1. Field of the Invention

The present invention relates to a semiconductor integrated circuit, and particularly to an analog semiconductor integrated circuit and a reference voltage generating circuit having MOS transistors with an effective channel length of about 1 μm or less and fabricated by a submicron CMOS process.

2. Description of the Prior Art

In a MOS transistor, an effective channel length of 1 μm or less makes the electric field around the drain so high as to produce so-called hot carriers, i.e., carriers accelerated to high speed by such an electric field. Hot carriers jump into the gate oxide film of the MOS transistor, varying the threshold level and transconductance of the MOS transistor. Moreover, hot carriers collide with the atoms constituting the semiconductor around the drain and newly produce impact carriers, which generate a substrate current that flows from the drain to the substrate. Hot carriers are especially likely to appear when the drain-to-source voltage of the MOS transistor is high and the gate-to-source voltage is intermediate, i.e., about 1 to 2 V.

This is called the hot carrier problem, which is considered a big problem that lowers the reliability of a semiconductor integrated circuit. To overcome this problem, in a conventional submicron CMOS process, it has been customary to alleviate the electric field around the drain by improving the fabrication process and lowering the supply voltage.

In a case where a MOS transistor is used in a digital semiconductor integrated circuit that uses it as a switching device, when the MOS transistor is completely on, whereas the drain-to-source voltage is low, the gate-to-source voltage is sufficiently high; when the MOS transistor is off, whereas the drain-to-source voltage is high, the gate-to-source voltage is sufficiently low.

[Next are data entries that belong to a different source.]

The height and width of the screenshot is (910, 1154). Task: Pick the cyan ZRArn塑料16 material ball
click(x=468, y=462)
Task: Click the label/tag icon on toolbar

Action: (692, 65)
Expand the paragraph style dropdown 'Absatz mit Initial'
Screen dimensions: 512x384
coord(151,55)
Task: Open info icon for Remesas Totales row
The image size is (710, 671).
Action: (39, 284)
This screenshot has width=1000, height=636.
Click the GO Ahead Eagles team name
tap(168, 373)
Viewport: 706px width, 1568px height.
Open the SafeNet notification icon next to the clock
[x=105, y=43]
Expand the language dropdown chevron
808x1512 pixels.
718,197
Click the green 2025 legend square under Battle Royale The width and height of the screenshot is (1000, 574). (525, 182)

Thus, hot carriers are likely to appear only during transition periods in which switching takes place. Moreover, even if hot carriers vary the threshold voltage and transconductance of the MOS transistor slightly, this does not greatly affect the operation and function of the digital semiconductor integrated circuit.

Therefore, the aforementioned measures against hot carriers helps to secure satisfactorily high reliability in practical terms. Lowering the supply voltage can increase the transmission delay time through the circuit and thus reduce its operating speed. However, the shorter effective channel length reduces the parasitic capacitance of the MOS transistor and thus enhances the transconductance. This makes the transmission delay time through the MOS transistor eventually shorter than it conventionally is, and therefore, even if the supply voltage is lowered, it is possible to maintain or even enhance the operating speed of the digital semiconductor integrated circuit.

By contrast, in an analog semiconductor integrated circuit that applies an intermediate voltage between the gate and source of a MOS transistor so as to use it as a device for controlling a current, hot carriers are likely to appear especially when the drain-to-source voltage is high. Moreover, this state lasts as long as the MOS transistor operates. Thus, here, as compared with a digital semiconductor integrated circuit in which hot carriers appear only transiently, hot carriers have a more serious effect.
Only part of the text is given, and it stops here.